# [WHAT IS EXPECTED]
Set down all of the data exactly as it appears.

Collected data
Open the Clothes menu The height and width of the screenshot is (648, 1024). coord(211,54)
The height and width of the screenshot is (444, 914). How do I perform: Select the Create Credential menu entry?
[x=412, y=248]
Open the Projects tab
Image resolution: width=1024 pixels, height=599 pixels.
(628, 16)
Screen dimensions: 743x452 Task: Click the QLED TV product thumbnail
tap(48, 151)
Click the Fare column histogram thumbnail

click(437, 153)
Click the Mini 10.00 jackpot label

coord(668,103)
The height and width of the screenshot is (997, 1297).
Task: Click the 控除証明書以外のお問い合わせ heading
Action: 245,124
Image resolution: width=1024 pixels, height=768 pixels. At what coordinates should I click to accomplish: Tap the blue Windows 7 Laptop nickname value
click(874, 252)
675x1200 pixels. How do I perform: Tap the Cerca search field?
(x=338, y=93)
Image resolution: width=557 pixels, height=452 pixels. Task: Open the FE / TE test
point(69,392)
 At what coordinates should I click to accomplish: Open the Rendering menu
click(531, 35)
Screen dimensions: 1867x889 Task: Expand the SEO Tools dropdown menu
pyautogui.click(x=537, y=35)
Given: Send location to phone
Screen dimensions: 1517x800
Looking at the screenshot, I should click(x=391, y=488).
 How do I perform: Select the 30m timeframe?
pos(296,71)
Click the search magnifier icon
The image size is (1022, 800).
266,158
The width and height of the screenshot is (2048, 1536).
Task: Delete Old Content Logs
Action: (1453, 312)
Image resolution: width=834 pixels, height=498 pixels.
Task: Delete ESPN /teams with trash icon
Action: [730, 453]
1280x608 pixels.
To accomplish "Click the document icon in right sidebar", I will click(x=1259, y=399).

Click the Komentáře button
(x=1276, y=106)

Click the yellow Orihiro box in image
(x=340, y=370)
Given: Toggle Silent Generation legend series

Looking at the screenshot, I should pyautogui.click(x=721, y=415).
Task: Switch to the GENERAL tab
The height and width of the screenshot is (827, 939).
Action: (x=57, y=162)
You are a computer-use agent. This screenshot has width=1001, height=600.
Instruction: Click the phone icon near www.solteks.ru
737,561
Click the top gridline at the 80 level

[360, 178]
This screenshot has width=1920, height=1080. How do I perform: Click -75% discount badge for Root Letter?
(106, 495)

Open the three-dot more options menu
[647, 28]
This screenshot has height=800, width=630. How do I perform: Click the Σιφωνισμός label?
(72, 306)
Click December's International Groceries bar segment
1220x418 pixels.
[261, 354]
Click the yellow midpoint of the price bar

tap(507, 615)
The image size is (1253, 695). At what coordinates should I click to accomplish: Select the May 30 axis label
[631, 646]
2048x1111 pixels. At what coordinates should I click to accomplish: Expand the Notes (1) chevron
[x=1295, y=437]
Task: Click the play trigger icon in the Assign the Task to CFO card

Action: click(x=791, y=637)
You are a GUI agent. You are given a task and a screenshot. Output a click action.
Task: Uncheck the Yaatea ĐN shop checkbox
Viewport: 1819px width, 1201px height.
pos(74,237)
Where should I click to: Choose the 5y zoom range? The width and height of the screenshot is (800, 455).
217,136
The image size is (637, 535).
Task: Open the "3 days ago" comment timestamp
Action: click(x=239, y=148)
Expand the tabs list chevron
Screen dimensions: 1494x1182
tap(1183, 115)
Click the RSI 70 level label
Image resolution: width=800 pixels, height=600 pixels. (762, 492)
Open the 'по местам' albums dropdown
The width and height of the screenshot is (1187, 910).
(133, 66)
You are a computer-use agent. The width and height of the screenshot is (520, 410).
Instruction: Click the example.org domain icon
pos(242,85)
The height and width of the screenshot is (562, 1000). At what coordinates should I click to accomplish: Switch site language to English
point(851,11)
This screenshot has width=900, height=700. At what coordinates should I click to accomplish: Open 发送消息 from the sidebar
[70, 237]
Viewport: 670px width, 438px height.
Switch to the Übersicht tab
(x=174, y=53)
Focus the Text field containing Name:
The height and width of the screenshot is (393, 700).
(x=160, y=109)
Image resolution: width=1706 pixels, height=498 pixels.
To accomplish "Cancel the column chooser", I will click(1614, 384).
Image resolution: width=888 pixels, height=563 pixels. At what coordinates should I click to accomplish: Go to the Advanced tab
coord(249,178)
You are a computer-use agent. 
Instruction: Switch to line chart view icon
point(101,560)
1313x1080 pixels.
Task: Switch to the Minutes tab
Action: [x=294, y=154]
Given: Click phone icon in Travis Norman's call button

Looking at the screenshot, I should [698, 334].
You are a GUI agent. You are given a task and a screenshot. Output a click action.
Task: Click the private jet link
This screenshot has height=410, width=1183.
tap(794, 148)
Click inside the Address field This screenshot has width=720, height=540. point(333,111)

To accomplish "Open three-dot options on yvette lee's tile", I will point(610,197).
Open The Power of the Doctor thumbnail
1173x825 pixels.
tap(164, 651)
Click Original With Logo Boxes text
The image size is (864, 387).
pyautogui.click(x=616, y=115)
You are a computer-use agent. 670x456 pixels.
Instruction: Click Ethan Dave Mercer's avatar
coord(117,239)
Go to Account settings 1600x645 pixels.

# [SOLUTION FOR THIS TASK]
Open the Clothes menu The height and width of the screenshot is (648, 1024). coord(211,54)
The height and width of the screenshot is (444, 914). How do I perform: Select the Create Credential menu entry?
[x=412, y=248]
Open the Projects tab
Image resolution: width=1024 pixels, height=599 pixels.
(628, 16)
Screen dimensions: 743x452 Task: Click the QLED TV product thumbnail
tap(48, 151)
Click the Fare column histogram thumbnail

click(437, 153)
Click the Mini 10.00 jackpot label

coord(668,103)
The height and width of the screenshot is (997, 1297).
Task: Click the 控除証明書以外のお問い合わせ heading
Action: 245,124
Image resolution: width=1024 pixels, height=768 pixels. At what coordinates should I click to accomplish: Tap the blue Windows 7 Laptop nickname value
click(874, 252)
675x1200 pixels. How do I perform: Tap the Cerca search field?
(x=338, y=93)
Image resolution: width=557 pixels, height=452 pixels. Task: Open the FE / TE test
point(69,392)
 At what coordinates should I click to accomplish: Open the Rendering menu
click(531, 35)
Screen dimensions: 1867x889 Task: Expand the SEO Tools dropdown menu
pyautogui.click(x=537, y=35)
Given: Send location to phone
Screen dimensions: 1517x800
Looking at the screenshot, I should click(x=391, y=488).
 How do I perform: Select the 30m timeframe?
pos(296,71)
Click the search magnifier icon
The image size is (1022, 800).
266,158
The width and height of the screenshot is (2048, 1536).
Task: Delete Old Content Logs
Action: (1453, 312)
Image resolution: width=834 pixels, height=498 pixels.
Task: Delete ESPN /teams with trash icon
Action: [730, 453]
1280x608 pixels.
To accomplish "Click the document icon in right sidebar", I will click(x=1259, y=399).

Click the Komentáře button
(x=1276, y=106)

Click the yellow Orihiro box in image
(x=340, y=370)
Given: Toggle Silent Generation legend series

Looking at the screenshot, I should pyautogui.click(x=721, y=415).
Task: Switch to the GENERAL tab
The height and width of the screenshot is (827, 939).
Action: (x=57, y=162)
You are a computer-use agent. This screenshot has width=1001, height=600.
Instruction: Click the phone icon near www.solteks.ru
737,561
Click the top gridline at the 80 level

[360, 178]
This screenshot has width=1920, height=1080. How do I perform: Click -75% discount badge for Root Letter?
(106, 495)

Open the three-dot more options menu
[647, 28]
This screenshot has height=800, width=630. How do I perform: Click the Σιφωνισμός label?
(72, 306)
Click December's International Groceries bar segment
1220x418 pixels.
[261, 354]
Click the yellow midpoint of the price bar

tap(507, 615)
The image size is (1253, 695). At what coordinates should I click to accomplish: Select the May 30 axis label
[631, 646]
2048x1111 pixels. At what coordinates should I click to accomplish: Expand the Notes (1) chevron
[x=1295, y=437]
Task: Click the play trigger icon in the Assign the Task to CFO card

Action: click(x=791, y=637)
You are a GUI agent. You are given a task and a screenshot. Output a click action.
Task: Uncheck the Yaatea ĐN shop checkbox
Viewport: 1819px width, 1201px height.
pos(74,237)
Where should I click to: Choose the 5y zoom range? The width and height of the screenshot is (800, 455).
217,136
The image size is (637, 535).
Task: Open the "3 days ago" comment timestamp
Action: click(x=239, y=148)
Expand the tabs list chevron
Screen dimensions: 1494x1182
tap(1183, 115)
Click the RSI 70 level label
Image resolution: width=800 pixels, height=600 pixels. (762, 492)
Open the 'по местам' albums dropdown
The width and height of the screenshot is (1187, 910).
(133, 66)
You are a computer-use agent. The width and height of the screenshot is (520, 410).
Instruction: Click the example.org domain icon
pos(242,85)
The height and width of the screenshot is (562, 1000). At what coordinates should I click to accomplish: Switch site language to English
point(851,11)
This screenshot has width=900, height=700. At what coordinates should I click to accomplish: Open 发送消息 from the sidebar
[70, 237]
Viewport: 670px width, 438px height.
Switch to the Übersicht tab
(x=174, y=53)
Focus the Text field containing Name:
The height and width of the screenshot is (393, 700).
(x=160, y=109)
Image resolution: width=1706 pixels, height=498 pixels.
To accomplish "Cancel the column chooser", I will click(1614, 384).
Image resolution: width=888 pixels, height=563 pixels. At what coordinates should I click to accomplish: Go to the Advanced tab
coord(249,178)
You are a computer-use agent. 
Instruction: Switch to line chart view icon
point(101,560)
1313x1080 pixels.
Task: Switch to the Minutes tab
Action: [x=294, y=154]
Given: Click phone icon in Travis Norman's call button

Looking at the screenshot, I should [698, 334].
You are a GUI agent. You are given a task and a screenshot. Output a click action.
Task: Click the private jet link
This screenshot has height=410, width=1183.
tap(794, 148)
Click inside the Address field This screenshot has width=720, height=540. point(333,111)

To accomplish "Open three-dot options on yvette lee's tile", I will point(610,197).
Open The Power of the Doctor thumbnail
1173x825 pixels.
tap(164, 651)
Click Original With Logo Boxes text
The image size is (864, 387).
pyautogui.click(x=616, y=115)
You are a computer-use agent. 670x456 pixels.
Instruction: Click Ethan Dave Mercer's avatar
coord(117,239)
Go to Account settings 1600x645 pixels.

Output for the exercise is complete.